▶ PASSAGE
--- --- ---

If $$ f(2x+3y,2x-7y)=20x$$,then $$ f(x,y)$$ equal to

A
$$7x-3y$$

B
$$7x+3y$$

C
$$3x-7y$$

D
$$x-y$$

Solution

In $$f\left( 2x+3y,2x-7y \right) =20x$$
Let $$2x+3y=X$$ ...(1)
and $$2x-7y=Y$$ ...(2)
Multiplying (1) by $$7$$ and (2) by $$(3)$$ we get
$$14x+21y=7X$$ and $$6x-21y=3Y$$
Adding them
$$20x=7X+3Y$$
Hence
$$f\left( X,Y \right)=7X+3Y$$
or $$f\left( x,y \right)=7x+3y$$
Question 2
1 / -0

If $$f(x) = \cos (\log x)$$, then $$f(x)\, f(y)\, -\, \displaystyle \frac{1}{2}\, [f\left(\dfrac{x}{y}\right)\, +\, f(xy)]$$ is equal to :

A
$$- 1$$

B
$$\dfrac{1}{2}$$

C
$$- 2$$

D
$$0$$

Solution

Substituting the values we get $$\cos\left(\log\left(x\right)\right).\cos\left(\log\left(y\right)\right)-\dfrac{1}{2}\left[\cos\left(\log\left(\dfrac{x}{y}\right)\right)+\cos\left(\log\left(xy\right)\right)\right]$$

$$=\cos\left(\log\left(x\right)\right).\cos\left(\log\left(y\right)\right)-\dfrac{1}{2}\left[\cos\left(\log\left(x\right)-\log\left(y\right)\right)+\cos\left(\log\left(x\right)+\log\left(y\right)\right)\right]$$

$$=\cos\left(\log\left(x\right)\right).\cos\left(\log\left(y\right)\right)-\dfrac{1}{2}\left[2\cos\left(\log\left(x\right)\right).\cos\left(\log\left(y\right)\right)\right]$$$$=0$$
Question 3
1 / -0

Let $$A$$ and $$B$$ be two finite sets having $$m$$ and $$n$$ elements respectively. Then the total number of mapping from $$A$$ to $$B$$ is:

A
$$mn$$

B
$$2^{mn}$$

C
$$m^{n}$$

D
$$n^{m}$$

Solution

Consider an element $$a\in $$A, it can be assigned to any of the $$n$$ elements of B i.e. it has $$n$$ images. Similarly each of the $$m$$ elements of A can have $$n$$ images in B. Hence, the number of mappings is $$\displaystyle

n\times n\times n\times $$...m times$$=$$ $$n^{m}$$
Question 4
1 / -0

$$A$$ and $$B$$ are two sets having $$3$$ and $$4$$ elements respectively and having $$2$$ elements in common. The number of relations which can be defined from $$A$$ to $$B$$ is

A
$${2}^{5}$$

B
$${2}^{10}-1$$

C
$${2}^{12}-1$$

D
None of these

Solution

Given $$n(A)=3$$, $$n(B)=4$$

Now, number of elements (ordered pairs) in $$A\times B$$ is $$3 \times 4=12$$

Number of subsets of $$A\times B$$ is $$2^{12}$$ including empty set.

--- --- ---

▶ CHALLENGE A
In the math quiz, how many ordered pairs does the solution to the fourth question give for A × B?
▶ CHALLENGE B
In the math quiz, shorten the paragraph that begins "Consider an element" while keeping its main facts.
▶ CHALLENGE C
Carry on the math quiz from its last sentence.

▶ GIVEN DATA

--- --- ---

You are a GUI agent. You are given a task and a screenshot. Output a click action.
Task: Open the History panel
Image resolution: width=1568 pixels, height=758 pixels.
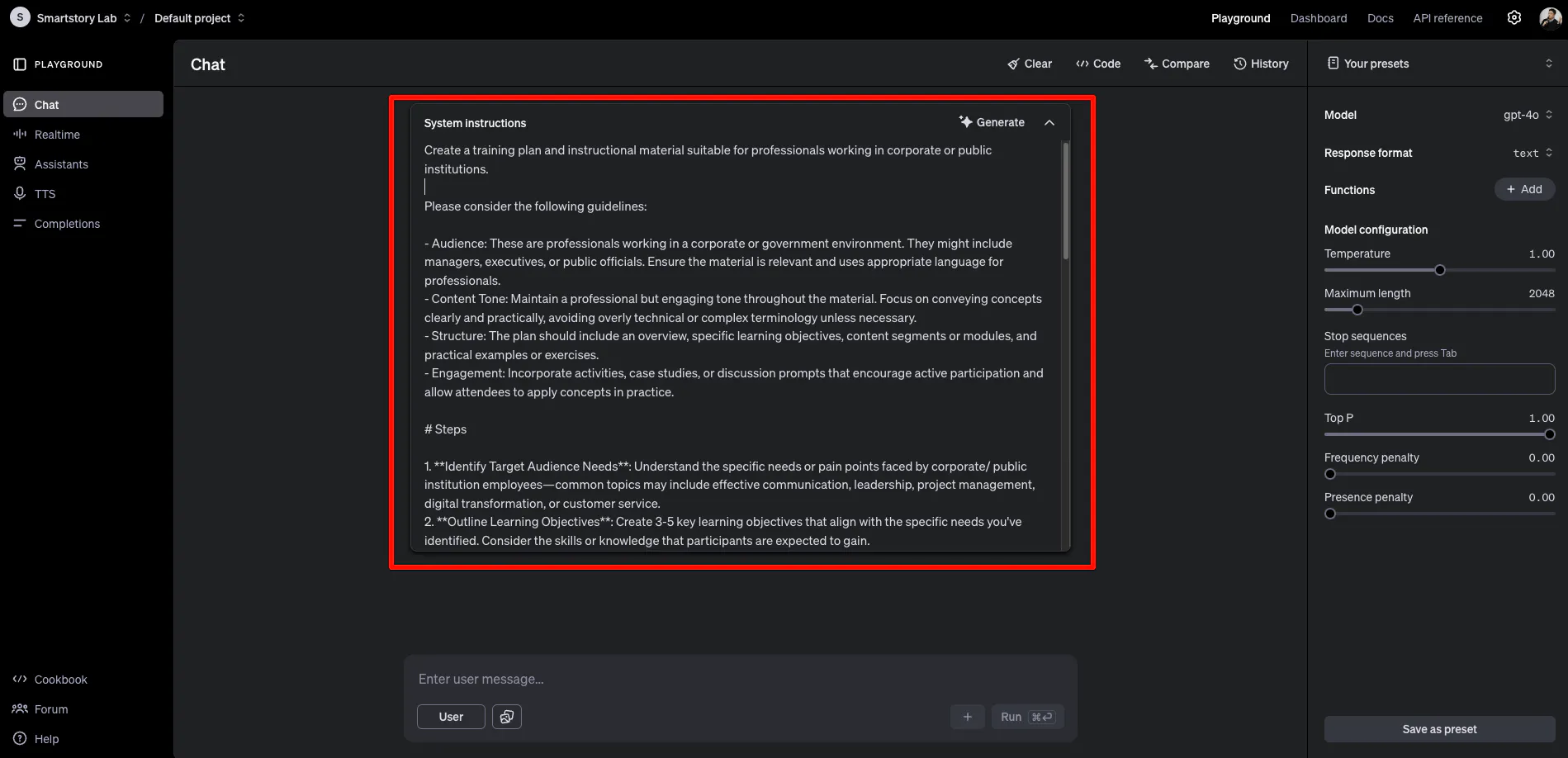click(1261, 64)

--- --- ---

▶ WRITTEN RESPONSE A
12 (3 × 4)

▶ WRITTEN RESPONSE B
Any element of A can be sent to any of the n elements of B, so it has n possible images. The same holds for all m elements of A. The number of mappings is therefore n multiplied by itself m times, or n^m.

▶ WRITTEN RESPONSE C
Since, every subset of $$A\times B$$ is a relation from $$A$$ to $$B.$$

Hence, number of relations from $$A$$ to $$B$$ is $$2^{12}-1$$
Question 5
1 / -0

If $$A=\left\{ 1,2,3 \right\} , B=\left\{ 1,4,6,9 \right\} $$ and $$R$$ is a relation from $$A$$ to $$B$$ defined by '$$x$$ is greater than $$y$$'. Then range of $$R$$ is

A
$$\left\{ 1,4,6,9 \right\} $$

B
$$\left\{ 4,6,9 \right\} $$

C
$$\left\{ 1 \right\} $$

D
None of these

Solution

Here $$R$$ is a relation $$A$$ to $$B$$ defined by '$$x$$ is greater then $$y$$'
$$R=\left\{ (2,1);(3,1) \right\} $$.Hence, range of $$R=\left\{ 1 \right\} $$
Question 6
1 / -0

Let $$g\left( x \right)=1+x-\left[ x \right] $$ and $$f\left( x \right)=\begin{cases} \begin{matrix} -1 & x<0 \end{matrix} \\ \begin{matrix} 0 & x=0 \end{matrix} \\ \begin{matrix} 1 & x>0 \end{matrix} \end{cases}$$. Then for all $$x,f\left[ g\left( x \right) \right] $$ is equal to

A
$$x$$

B
$$1$$

C
$$f(x)$$

D
$$g(x)$$

Solution

We have,
$$g\left( x \right)=\begin{cases} 1+n-n=1,x=n\in Z \\ 1+n+k-n=1+k,x=n+k \end{cases}$$
where $$n\in Z,0<k<1$$
Now $$f\left[ g\left( x \right) \right] =\begin{cases} \begin{matrix} -1 & g\left( x \right)<0 \end{matrix} \\ \begin{matrix} 0 & g\left( x \right)=0 \end{matrix} \\ \begin{matrix} 1 & g\left( x \right)>1 \end{matrix} \end{cases}$$
Clearly, $$g(x)>0$$ for all $$x$$. So $$f\left[ g\left( x \right) \right] =1$$, for all $$x$$.
Question 7
1 / -0

If $$A = \left\{1,2,3\right\}$$, $$B = \left\{1,4,6,9\right\}$$ and $$R$$ is relation from $$A$$ to $$B$$ defined by $$'x'$$ is greater than $$'y'$$. Then range of $$R$$ is

A
$$\left\{1,4,6,9\right\}$$

B
$$\left\{4,6,9\right\}$$

C
$$\left\{1\right\}$$

D
None of these

Solution

Here $$R$$ is a relation $$A$$ to $$B$$ defined by $$x$$ is greater than $$y$$.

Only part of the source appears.